── Dataset excerpts ──

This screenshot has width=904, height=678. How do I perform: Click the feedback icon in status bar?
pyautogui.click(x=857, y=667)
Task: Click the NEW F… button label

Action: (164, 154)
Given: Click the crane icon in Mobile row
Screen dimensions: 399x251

───
── Dataset excerpts ──

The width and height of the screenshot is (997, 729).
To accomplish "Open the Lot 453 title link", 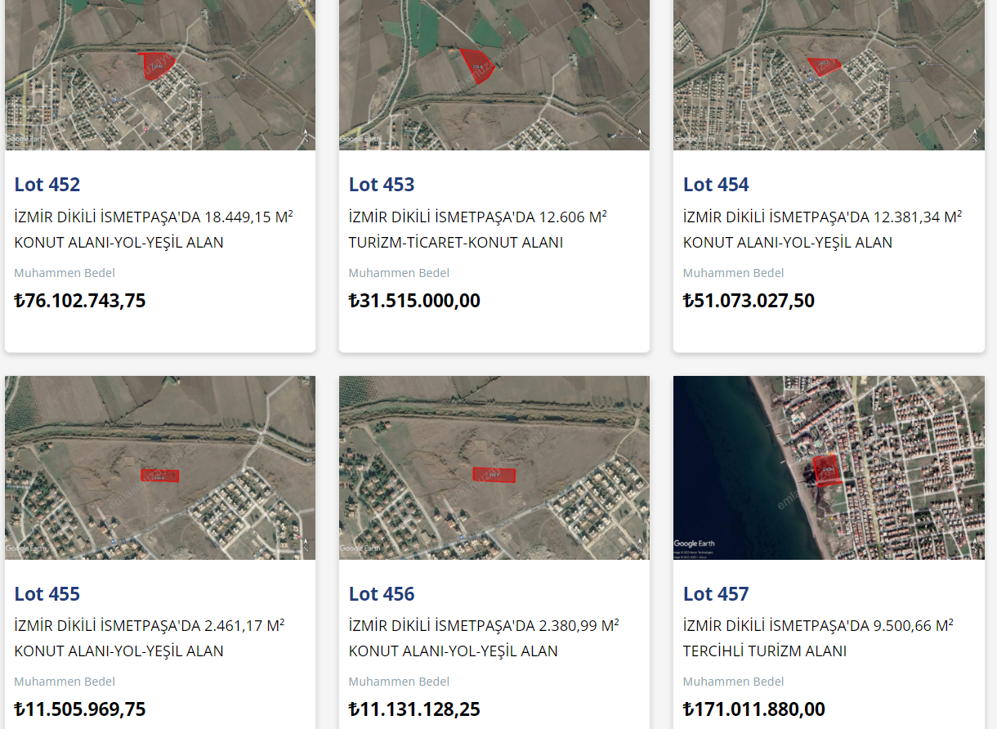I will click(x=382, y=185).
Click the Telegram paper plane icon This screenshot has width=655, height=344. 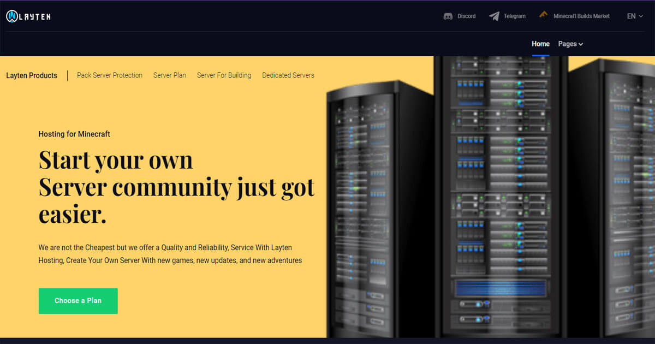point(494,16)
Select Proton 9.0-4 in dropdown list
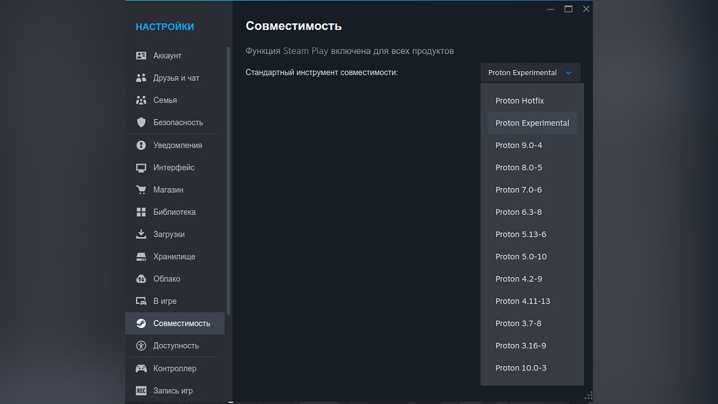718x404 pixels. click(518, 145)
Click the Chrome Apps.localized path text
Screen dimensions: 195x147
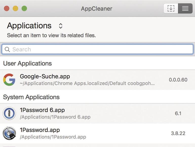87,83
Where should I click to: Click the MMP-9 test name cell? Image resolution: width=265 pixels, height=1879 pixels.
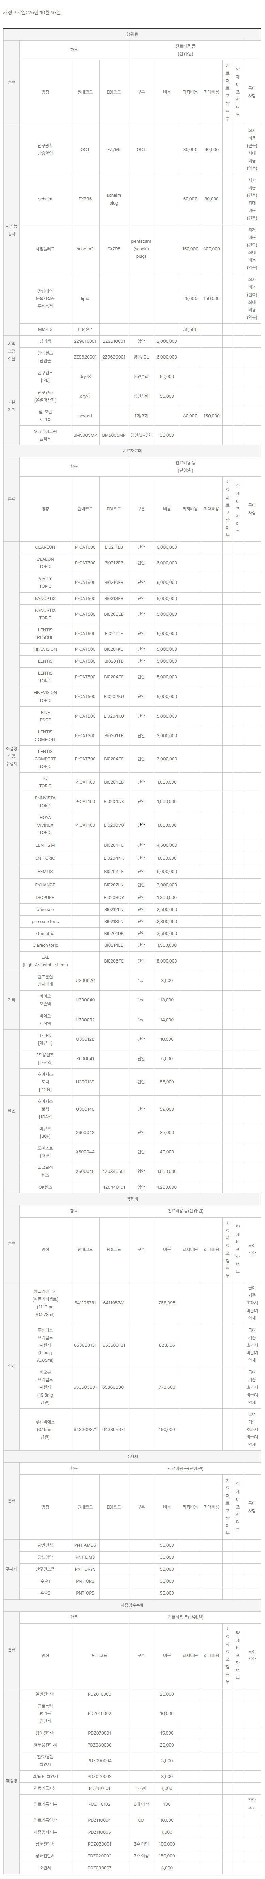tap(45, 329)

───
── Dataset excerpts ──

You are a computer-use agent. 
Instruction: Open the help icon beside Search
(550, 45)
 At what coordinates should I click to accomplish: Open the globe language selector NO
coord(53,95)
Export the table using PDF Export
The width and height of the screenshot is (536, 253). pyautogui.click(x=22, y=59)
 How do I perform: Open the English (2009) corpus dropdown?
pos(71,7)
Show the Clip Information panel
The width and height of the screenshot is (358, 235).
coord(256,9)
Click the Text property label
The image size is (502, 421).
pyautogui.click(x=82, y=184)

───

■ **Work to complete**
From the records above, repeat exactly the lines from the one with "This screenshot has width=904, height=678." through the one with "Screen dimensions: 399x251", both included.

■ **Result of this task**
This screenshot has width=904, height=678. How do I perform: Click the feedback icon in status bar?
pyautogui.click(x=857, y=667)
Task: Click the NEW F… button label

Action: (164, 154)
Given: Click the crane icon in Mobile row
Screen dimensions: 399x251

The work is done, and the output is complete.